How do you know when an idea is worth pursuing?
I had a teacher who would always say: Can you live with it?
That question really works. Ask yourself, and you’ll usually get a pretty good answer...
How do you translate that individual gut feeling into something collaborative?
As an artist, you have to be an independent machine—but video production is really cool because collaboration can introduce completely new ideas. Usually, when I work with production designers, they're more strictly focused on building sets. But when I worked with Ethan [Tobman] for the CreditKarma spot, the final concept was a full product of our collaboration. I'm not sure if his idea ever crossed my mind because, engineering-wise, it raised red flags. While I might’ve just dismissed it, that extra perspective led us to try it. That’s what I love about the process.
In your career, you've you've played with the idea of Russian dolls, Zoetropes, MC Escher staircases… What are some of your favorite illusions to work with, and why?
My favorite thing, my go-to, is to flip the script—like turning the ladder to screw in the light bulb.
But, it's usually about doing anything new and different. In the fun house for CreditKarma, I worked really hard to get one number to change another number using curved mirrors, which you san see happen in the final spot.
When we built the roadway, we were taking a world, putting it on a teeter-totter and turning it 50 degrees; in theory it was simple, but when you put a car on top of it, make it 40-feet long, and it ends up weighing 16 tons, it becomes this really incredible feat of physics and engineering to actually put it into practice.
Generally, it's all about taking an idea and putting a spin on it, something that hasn’t been seen before.
As we continue to trend toward more digital effects, how is the role of inventor evolving?
I think there's always room for real-world invention. Everything is skill-based, no matter which discipline you’re in, and the best effects have an aspect that brings us back into the reality of the place we occupy. So, no matter how far we look to digital solutions, there should always be something grounding in our reality. We don’t live our lives in a virtual world… just yet. [Laughs] But there’s always room to be innovative; I never find a shortage of that in the real-world.
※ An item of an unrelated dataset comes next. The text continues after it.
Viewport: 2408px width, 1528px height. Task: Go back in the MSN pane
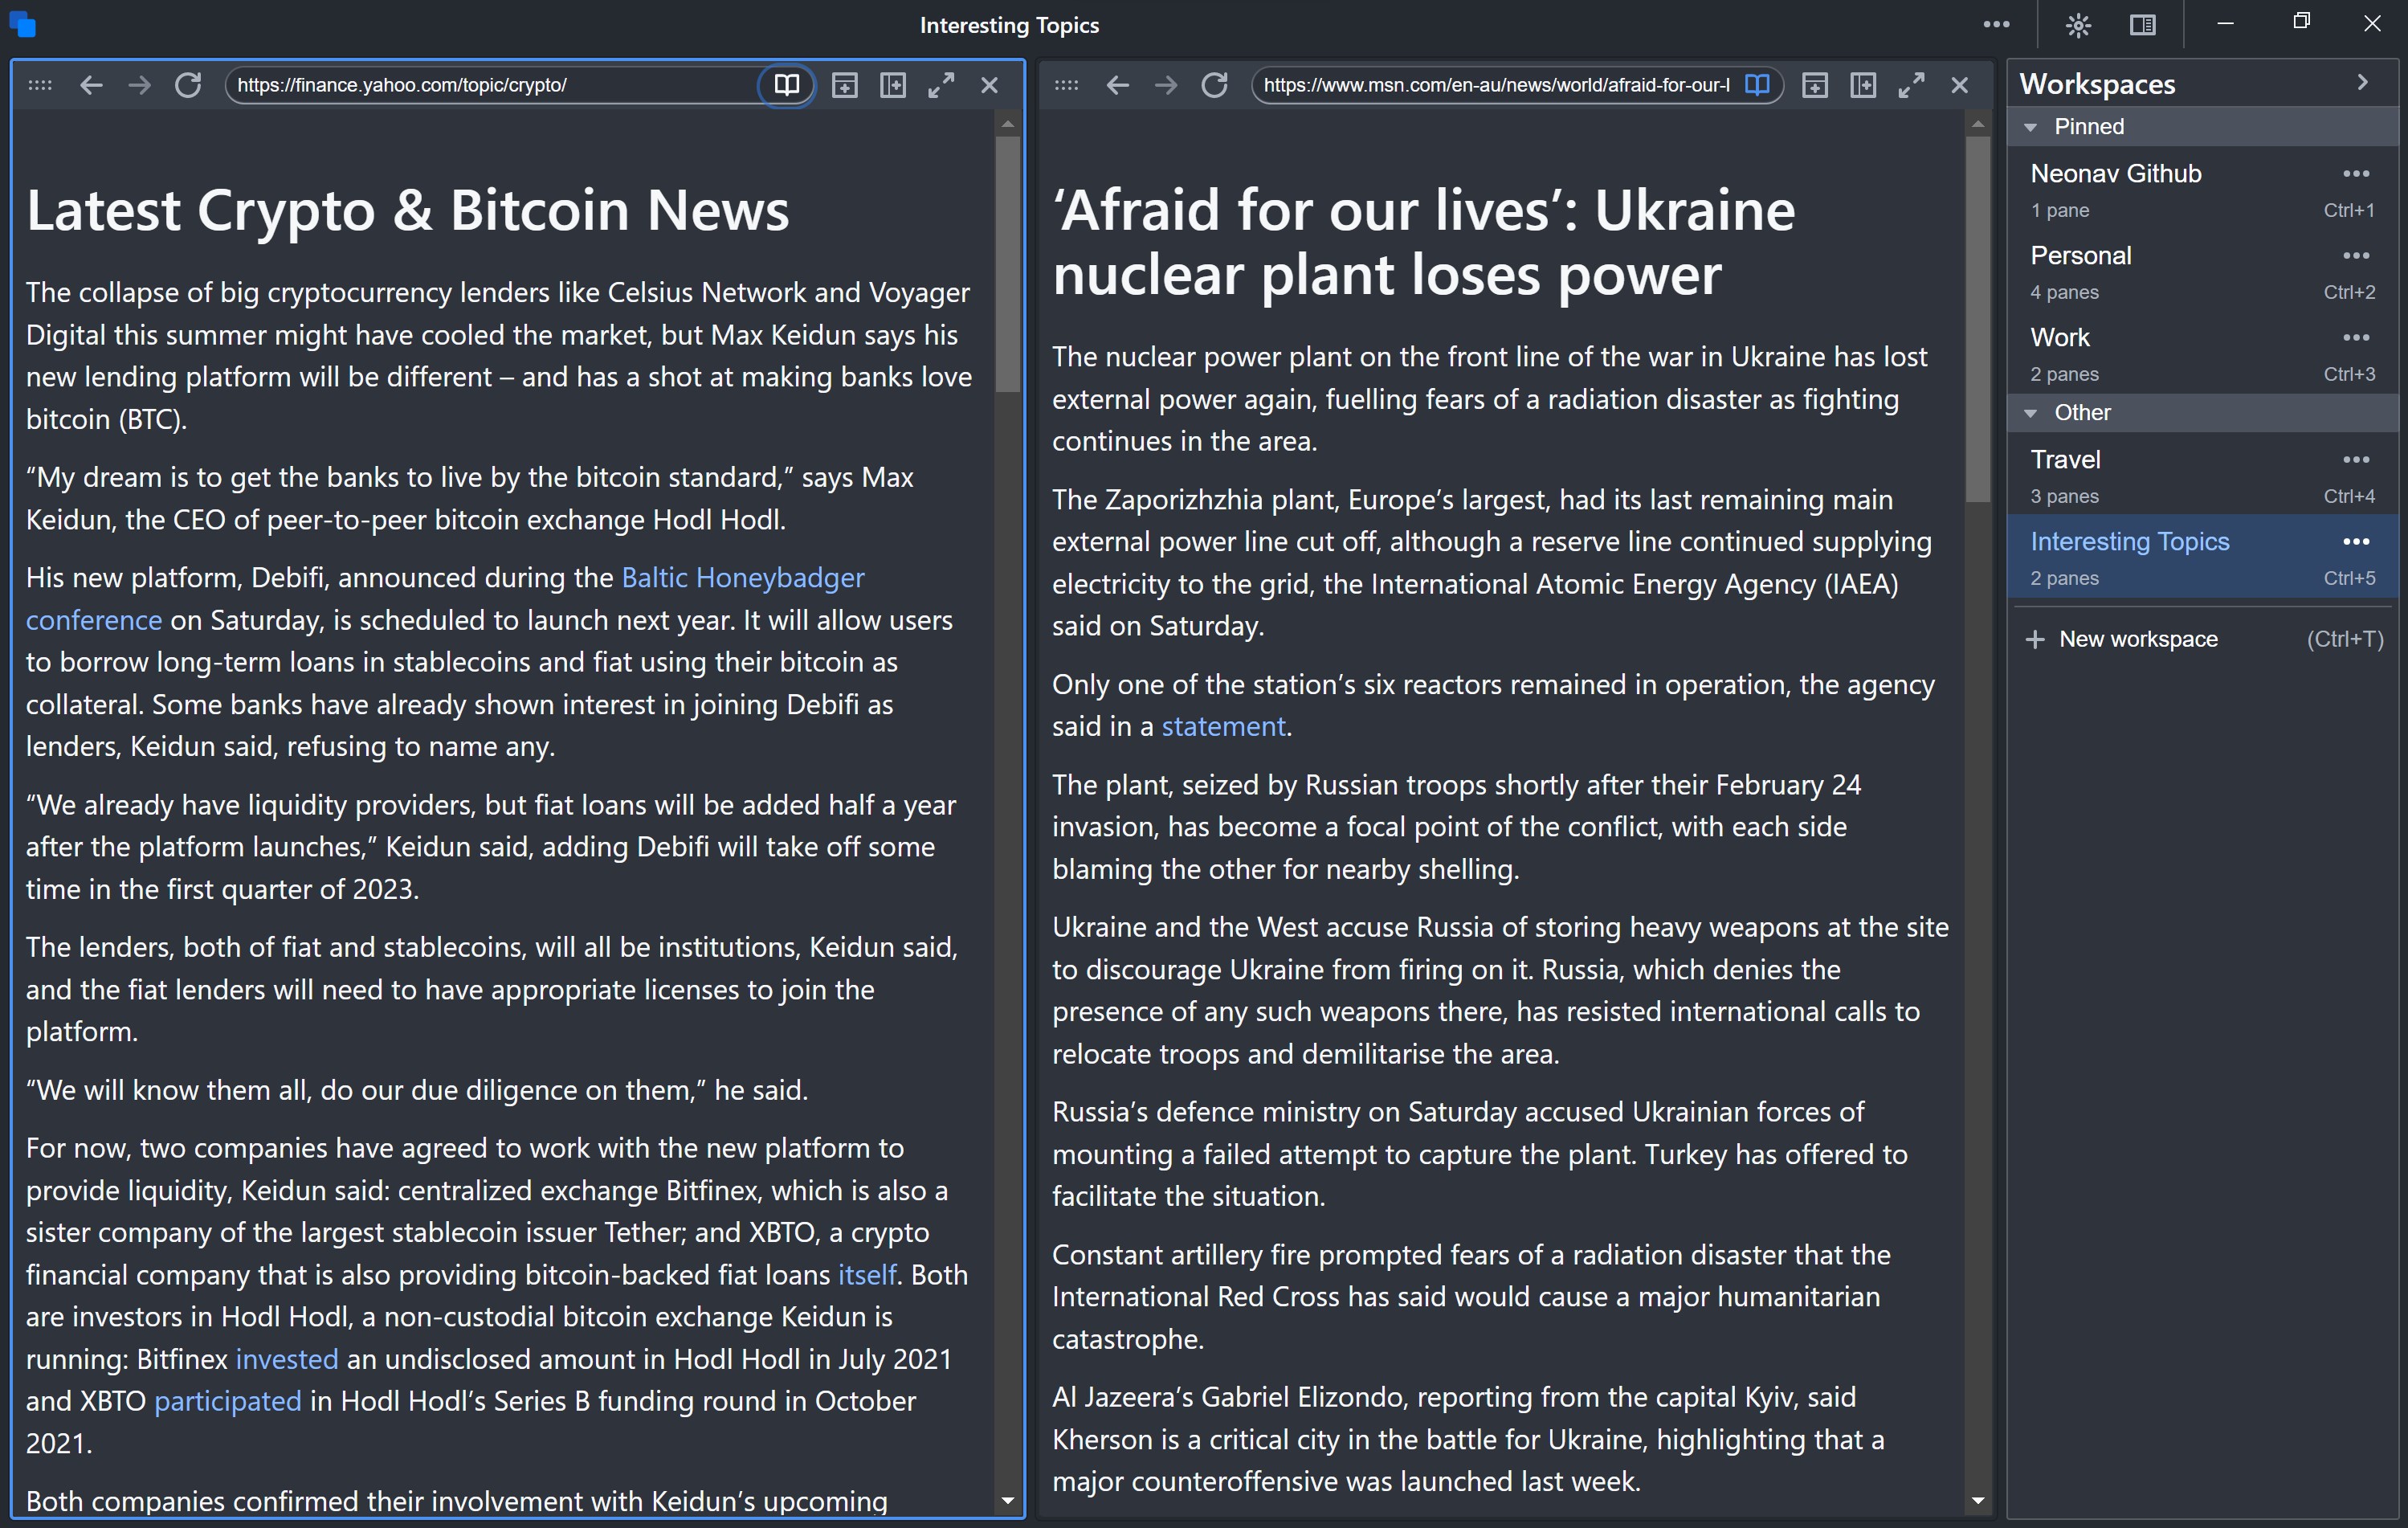click(1117, 85)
VFX are usually just necessary steps to finish up an idea—but it’s only effective when it’s done well. No matter where technology goes, it's still a lot of work to make something look right. When you can identify a device that’s being used, like in the original Jurassic Park, they can be scary—but the real effect comes from the entire process, the camera work, the relationship between the subject and the camera in actual space.
Even if you’re extending sets with CG or using an LED volume, if the camera becomes a virtual camera, like in some Marvel movies, you sorta lose your marbles. You lose your sense of everything and get this glazed feeling, like everything is just coming at you. At that point, nothing is anchoring you to the real, physical world anymore…
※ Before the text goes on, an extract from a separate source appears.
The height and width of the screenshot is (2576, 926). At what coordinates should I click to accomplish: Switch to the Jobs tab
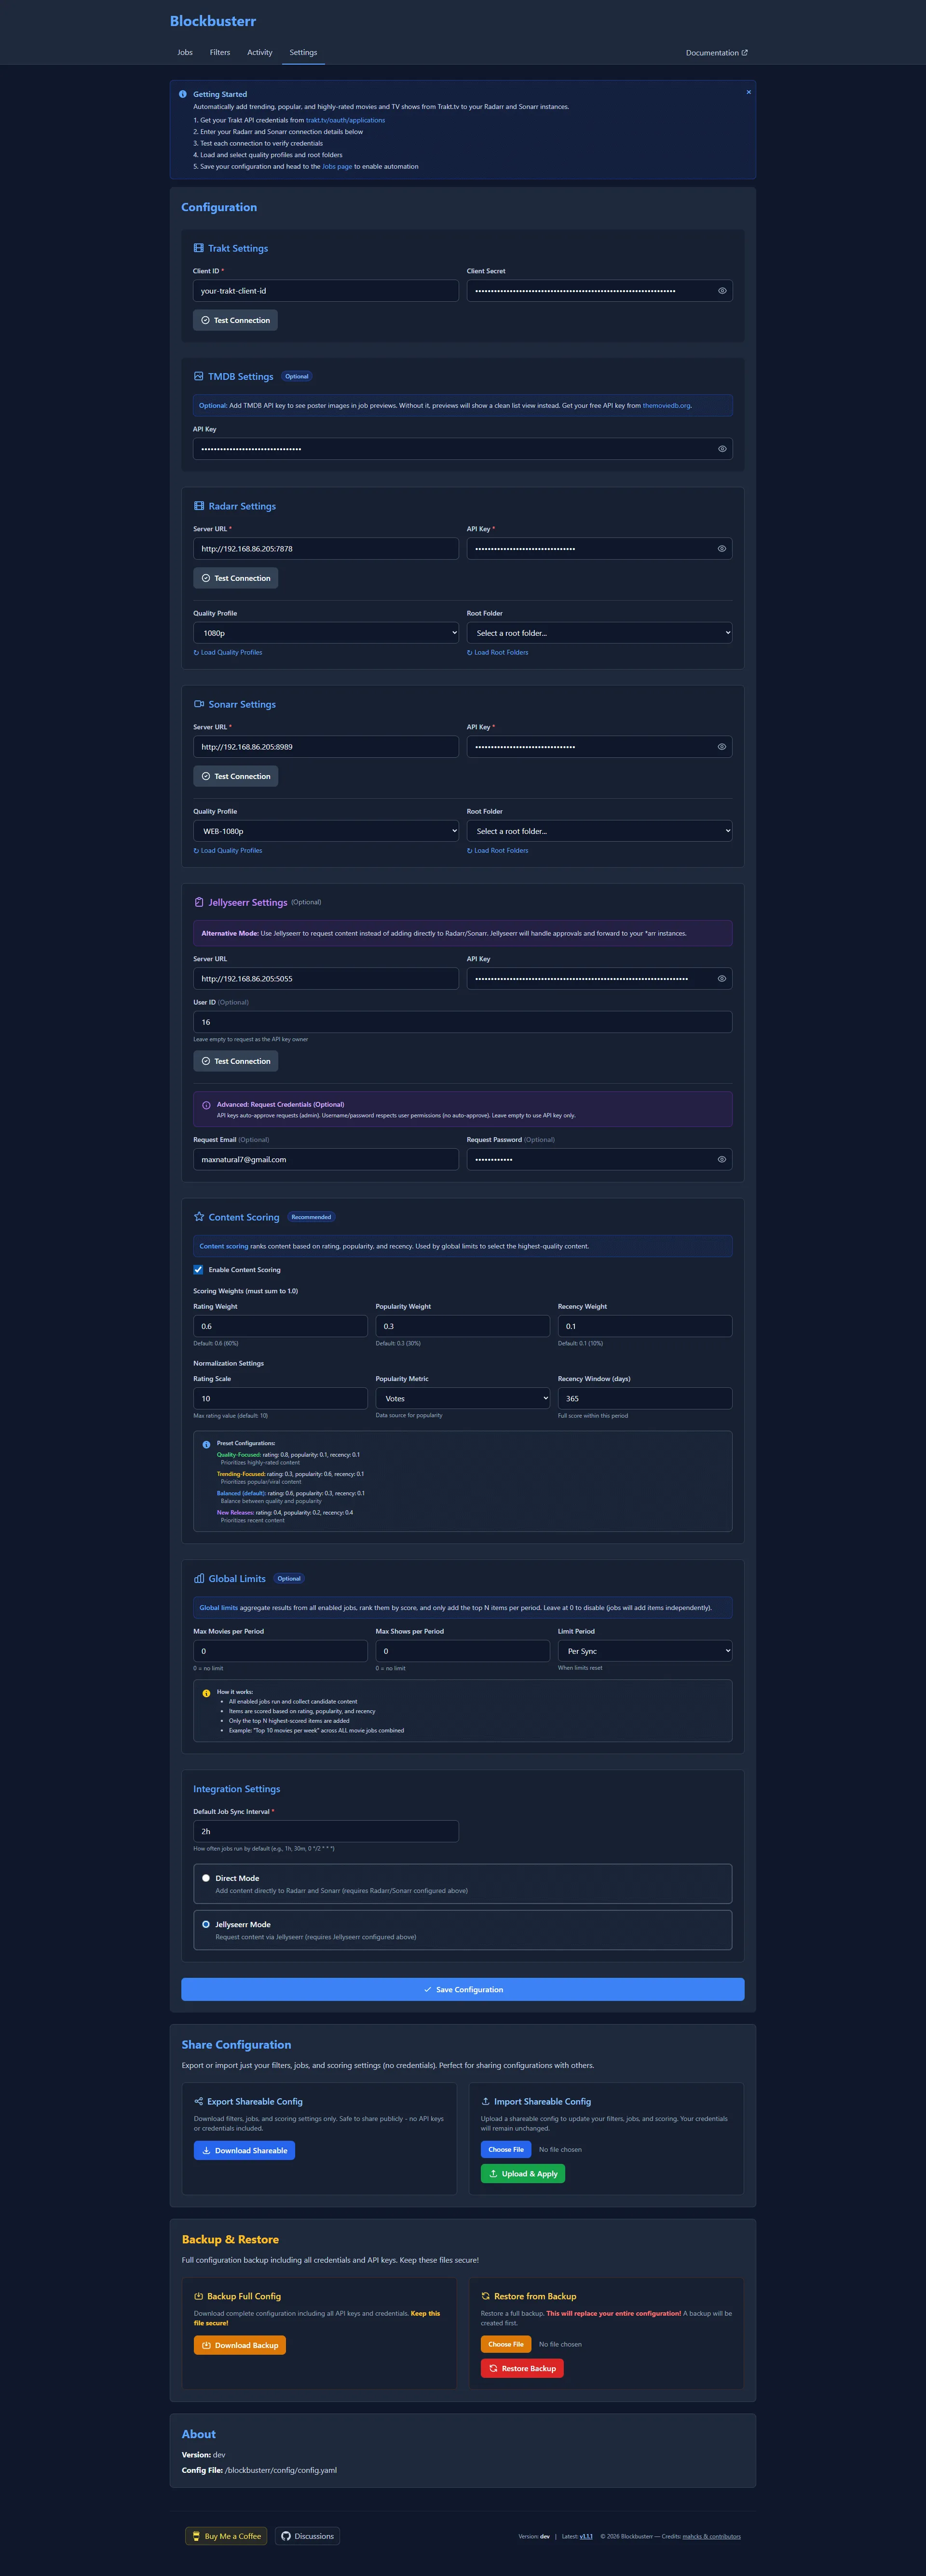click(184, 53)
The further we get into fantasy, superhero, Marvel stuff, where it’s pure fantasy, those effects have to be digital. It has to be rooted in effects. When it's magical reality, when it's closer to the real world, that's always cooler to me. I really love when there’s that interface where reality ends and the virtual begins.
What advice would you give to young inventors, artists, and filmmakers?
Learn all you can. I've always bounced around to something new. I ended up trying a lot of different things, different media and mediums, like learning fabrication in a car manufacturing plant in Mexico or doing stop motion animation in New York. I was always down to travel, go wherever the work existed, and I was ready to make a lot of mistakes.